6、降低新冠病毒感染患者治療成本。新冠病毒感染治療所需藥品價格談判磋商、集中采購、掛網采購、備案采購、價格監測工作繼續進行。
7、衛健部門負責指導醫療機構做好新冠病毒感染者的認定、信息登記與上傳工作。醫保部門負責相關費用審核、結算、基金監管工作。

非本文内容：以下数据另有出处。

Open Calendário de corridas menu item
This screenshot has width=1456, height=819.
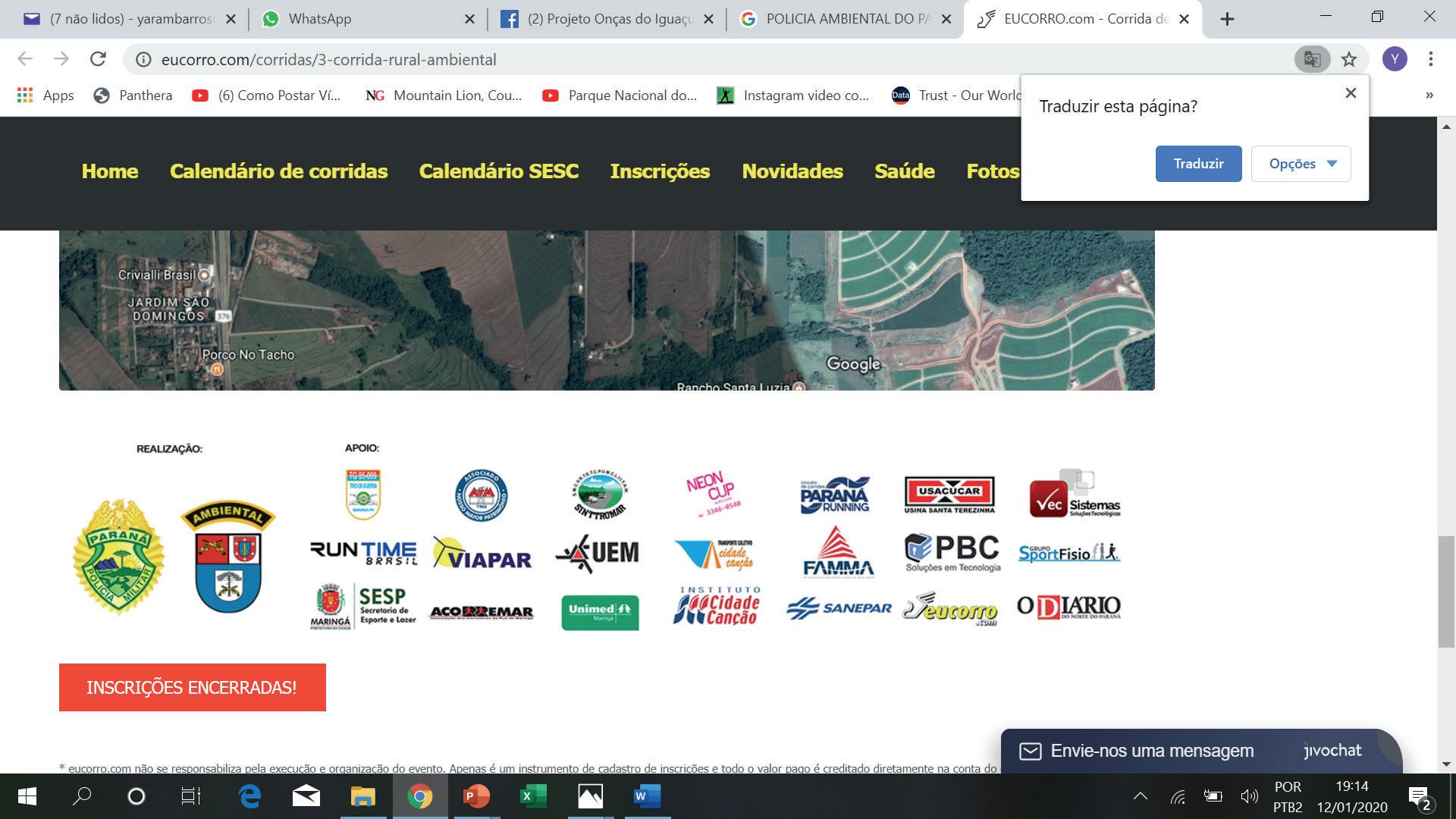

在北京、上海等多地已經出臺了分級診療流程和轉診規范,針對面臨交叉感染風險和部分區域醫療資源緊張、就醫不便的現狀,經過疫情下居民健康宣教和國家政策推動,分級診療、基層首診、社區醫療將在新冠“乙類乙管”時代成為更多患者和國民的共識。廣大私立診所和新型醫療機構,也將在強基層、強社區的趨勢下,迎來新的發展機遇期。